Теперь оба противника вступили в отчаянную гонку со временем. Торопившийся на юг от Корфиния Цезарь получил известие о том, что половина неприятельской армии под командованием обоих консулов уже отплыла в Грецию, однако вторая половина во главе с Помпеем оставалась в тесном порту — приходилось дожидаться возвращения флота из Греции. Подойдя к Брундизию, Цезарь немедленно приказал своим людям перекрыть понтонами устье гавани и перебросить через него волнолом. Помпеи ответил сооружением на палубах купеческих кораблей трехэтажных башен, с которых можно было обстреливать инженеров Цезаря. Несколько дней продолжалась борьба — битва метательных снарядов, деревянных сооружений и пламени. А потом, когда волнолом не был еще достроен, в море показались паруса.

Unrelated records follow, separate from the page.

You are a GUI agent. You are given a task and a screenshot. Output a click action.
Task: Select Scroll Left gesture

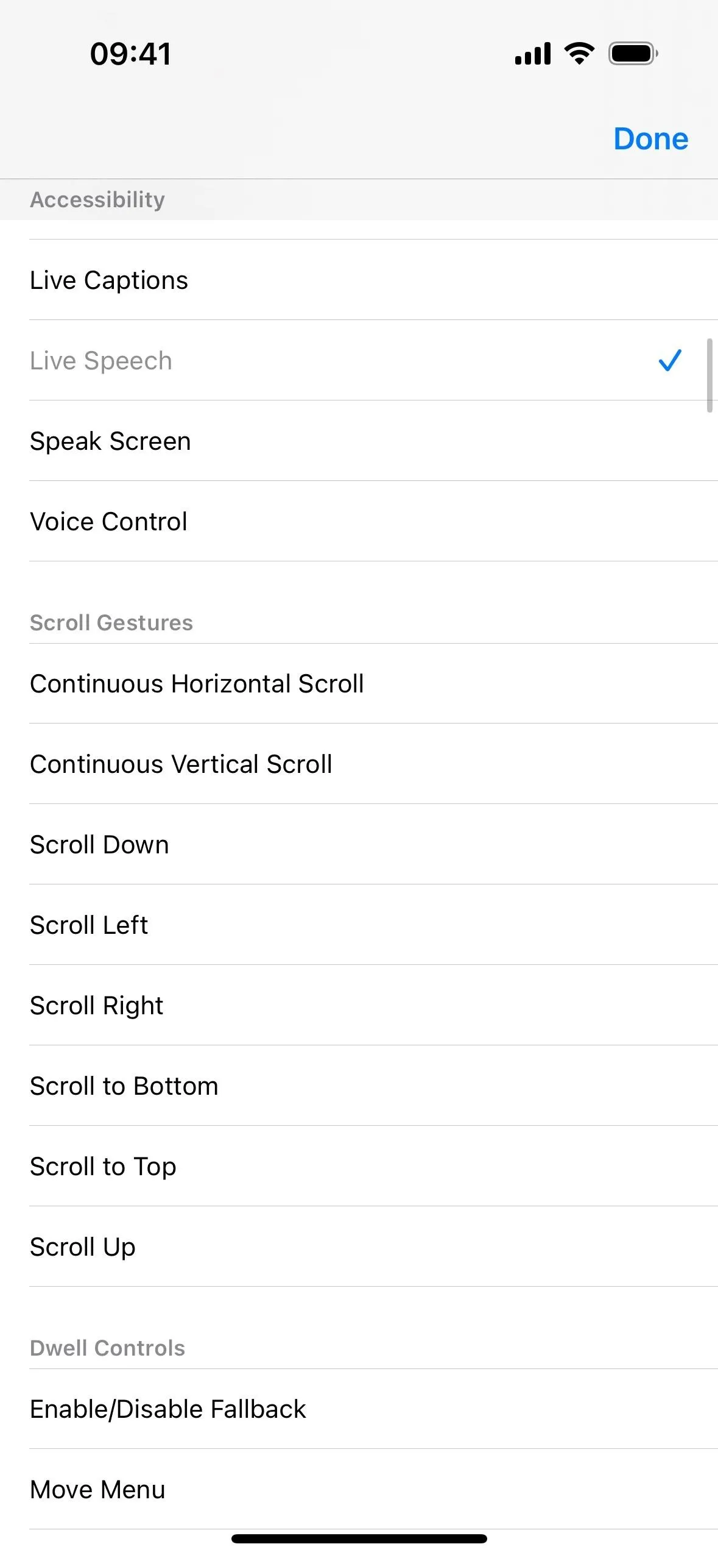359,925
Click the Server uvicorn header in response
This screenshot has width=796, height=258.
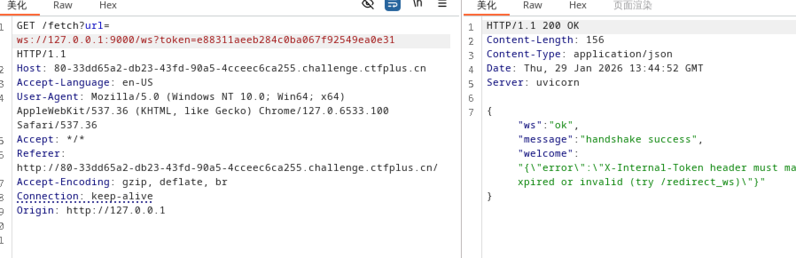[x=532, y=83]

Флот Помпея возвращался из Греции. Прорвавшиеся внутрь гавани корабли причалили, и началась эвакуация из Брундизия. Операция была проведена с привычной для Помпея эффективностью. Уже в сумерки весла его транспортных кораблей легли на воду. Предупрежденный своими сторонниками из города Цезарь приказал штурмовать стены — однако они ворвались в Брундизий слишком поздно. Корабли Помпея один за другим уходили в ночь через узкое горлышко, оставленное им оборонительными сооружениями. Вместе с ними исчезала и последняя надежда Цезаря на быстрое окончание войны. Прошло чуть больше двух с половиной месяцев с того дня, когда он перешел Рубикон.
Утренний рассвет лег на простор пустынного моря. Паруса флотилии Помпея исчезли за горизонтом. Будущность римского народа теперь определялась не в его собственном городе, и даже не в Италии, а за ровным и обманчивым горизонтом, в варварских странах, далеких от Форума, здания Сената и избирательных урн.
Республика пошатнулась, и сотрясение отозвалось по всему миру.
Восток, в отличие от Рима, помнил царей. Суровые нюансы республиканской власти ничего не говорили людям, не представлявшим себе другой власти, кроме монархии, а иногда даже почитавших своих правителей в качестве божеств. Вполне понятно, что римляне находили подобные суеверия достойными презрения. Тем не менее их магистраты давно занимали почетное место в пантеонах подданных Республики: хвалы им возносились к небесам в густых клубах благовоний, изображения их помещались в храмах неведомых Риму богов. Для гражданина Республики, в которой ревность и подозрительность сопровождали всякое проявление величия, подобные удовольствия оказывались головокружительными — и опасными. Остававшиеся в Риме соперники торопились развенчать любые намеки на царственные иллюзии. «Помни, что ты всего только человек»,[237]— такое предупреждение нашептывал раб на ухо Помпею в мгновение, когда тот в наибольшей степени уподобился божеству, — покоритель Востока в третий раз проезжал триумфатором по улицам Рима. Враги его, однако, не могли допустить, чтобы столь важная для будущего здоровья Республики весть исходила из уст одного раба. Зависть их к Помпею была так велика, что своими интригами они буквально загнали его в союз с Цезарем. Теперь те же самые враги стали его союзниками по изгнанию. Теснившийся в Фессалонике Сенат был вынужден «проглотить» собственное неприятие богоподобия Помпея. В конце концов, сенаторы нуждались в его репутации хотя бы для того, чтобы с ее помощью вернуться домой.